### [Passage]
[start]

Softswitch refers to an architecture for a device that supports the integration of IP telephony and the PSTN. In the NPN, the traditional circuit-switched voice network will slowly give way to a packet-oriented voice and data network based on Internet technology. See "NPN (New Public Network)."
Softswitches are an alternative form of Class 5 switch. A Class 5 switch is a big expensive telephony switch, located in central offices all over the world. It accepts dial-up telephone calls from users and creates circuits across a hierarchy of telephone switches, some local, and some regional, national, or international. Call setup and management is handled by SS7 (Signaling System 7), which runs as an out-of-band signaling protocol to control PSTN switching equipment. See "Telecommunications and Telephone Systems" for more details about this system.

[end]

### [Data lines]
[start]

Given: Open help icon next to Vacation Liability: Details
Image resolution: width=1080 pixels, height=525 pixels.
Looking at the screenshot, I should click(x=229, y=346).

[end]

### [Tasks for this exercise]
• 1. Which levels of telephone switches make up the hierarchy that the softswitch passage says a Class 5 switch creates circuits across?
• 2. Could you repeat the softswitch passage, everything from "Softswitches are an" down to "about this system.", and switch "expensive" to "costly"?

### [Results of the tasks]
• 1. local, regional, national, international

• 2.
Softswitches are an alternative form of Class 5 switch. A Class 5 switch is a big costly telephony switch, located in central offices all over the world. It accepts dial-up telephone calls from users and creates circuits across a hierarchy of telephone switches, some local, and some regional, national, or international. Call setup and management is handled by SS7 (Signaling System 7), which runs as an out-of-band signaling protocol to control PSTN switching equipment. See "Telecommunications and Telephone Systems" for more details about this system.